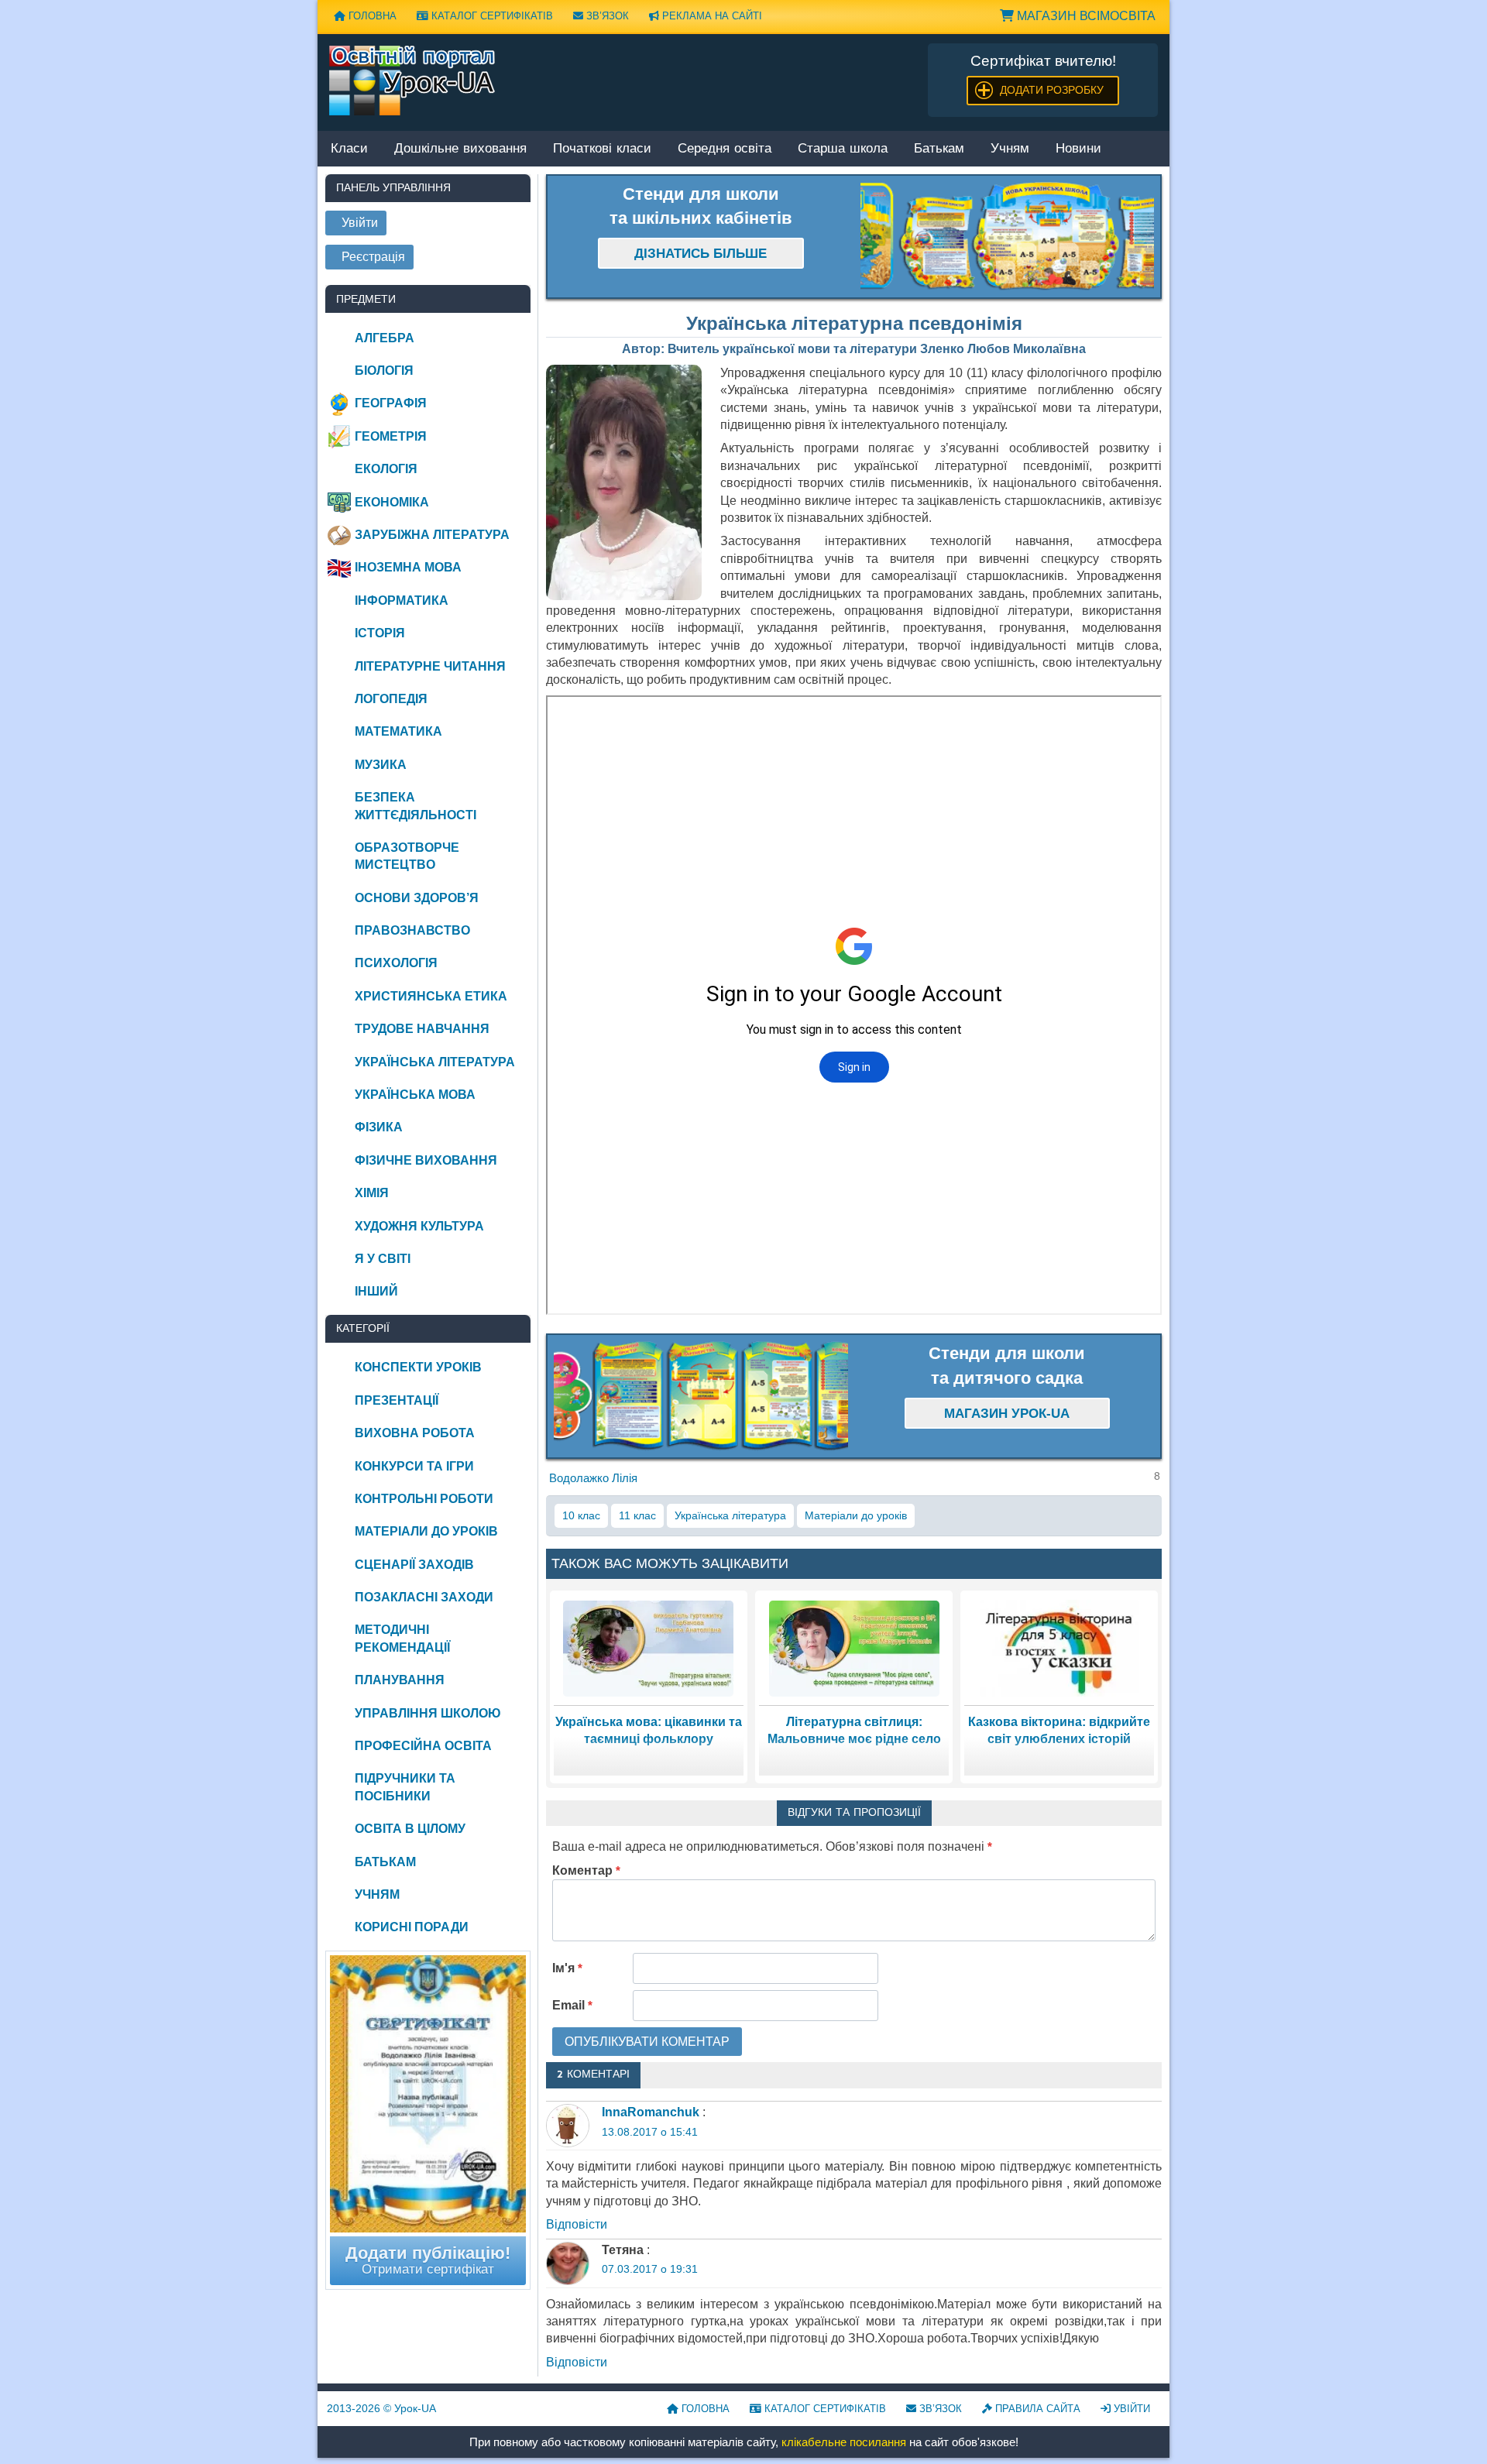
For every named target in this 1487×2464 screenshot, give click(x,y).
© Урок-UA (381, 2408)
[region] (1007, 237)
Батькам (939, 149)
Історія (380, 633)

• [Activity]
The entries are to be copied exactly, and each image is to be omitted.

• [Exercise output]
For every named target in this 1487×2464 screenshot, give click(x,y).
© Урок-UA (381, 2408)
[region] (1007, 237)
Батькам (939, 149)
Історія (380, 633)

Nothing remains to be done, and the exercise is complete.